“Do you think there will be riots today?” is a common question I get in my message box each time there are political controversies in Solomon Islands.
A number of colleagues and I had predicted key elements of the devastating Honiara riots that occurred in November 2021. However, the scale of those riots was also shocking, causing an estimated SBD$811 million (AU$149 million) in damage. A year later, Chinatown is still in ruins and some Asian businesses, having literally been burned down twice in riots (in 2006 and again in 2021), will never return to Solomon Islands. Police and armed forces personnel from Australia and other countries remain in Solomon Islands under bilateral security treaties. Such interventions illustrate how the costs of unrest spread beyond the affected country to other nations and regional institutions.
So, how predictable are riots in the Pacific? What is common to riots across the region? Why do governments seem unable to control them? These questions were addressed as part of a research report released on 21 November that I wrote for the Australia Pacific Security College. The report is an initial comparison and analysis of the actors, grievances, targets and responses across thirteen major riot events that occurred in the Pacific Islands region between 2006 and 2021.
A quarter of the fourteen Pacific Island countries have experienced riots in the past 15 years, including Papua New Guinea, Solomon Islands, Tonga and Vanuatu. Despite the differences between these countries, there are some similarities, particularly when it comes to the grievances of rioters.
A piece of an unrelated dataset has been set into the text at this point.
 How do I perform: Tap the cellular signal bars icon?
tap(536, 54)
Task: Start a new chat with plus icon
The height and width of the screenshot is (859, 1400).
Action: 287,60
The report finds that the usual and combustive grievances leading to riots in the Pacific context include: dissatisfaction with national governments and/or perceptions of corruption; political transitions (in terms of leadership or systems); and resentment arising from perceived benefits given by government to foreign migrants and businesses. The presence of large youth populations in cities may also be a factor, but more so in dynamic relation to other issues such as socialisation of youth to violence and their own experiences of marginalisation. How the process of protesting or rioting plays out also matters. In particular, how leaders engage, or not, with peaceful protesters can influence the behaviour of rioters. Expectations of leadership or changes to governance (such as action against corruption) that are not met, or met with stony silence, are tinder for riots, it seems.
Most of what the public knows about riots comes via the media, which gives the sense that riot events are here today, gone tomorrow. However, just as wars are analysed with long and wide lenses, so too should riots be evaluated. One of the few Pacific analyses of riots that takes this wider view, by Steven Ratuva, tracks back two centuries to fully assess the “watershed moment” that was the 2006 riots in Tonga.
Responses by national governments and security partners such as Australia, New Zealand and more recently China, also lack depth. Responses that Australia provided to the Pacific 15 years ago did not change in 2021: more security personnel (usually foreign and temporary); and capacity building activities such as police training and “crowd control” equipment. In Solomon Islands in the past 12 months, “gifts” of weapons and equipment have piled up, as both China and Australia fight for influence in the police force and national political leadership. Meanwhile, in Papua New Guinea, official figures confirm seven people were killed by police firing into crowds of protestors in the last 15 years, more than double the number killed by rioters. Conversely, in Vanuatu, the work of chiefs has been useful in quelling unrest and preventing further acts of violence in situations of rioting.
Despite documents such as the Boe Declaration, in which Pacific leaders take a human security approach, and significant experience in regional conflict resolution, there is little application of these approaches to places experiencing riots. The report suggests looking beyond riot events as matters for police response only, to matters that the development, peace and security sectors should coalesce around for positive change. This includes addressing grievances and triggers that contribute to riots, networking local initiatives that promote peace (such as crime prevention, youth projects, and community policing) and understanding more about riot processes to prevent them in future.
“Are there going to be riots today?” will most likely be a question that can never be answered definitively. However, national and international agencies can be less reactive and more preventative by understanding local dynamics that can avert or limit riot events, and learning from, rather than repeating, the Pacific experiences of riots.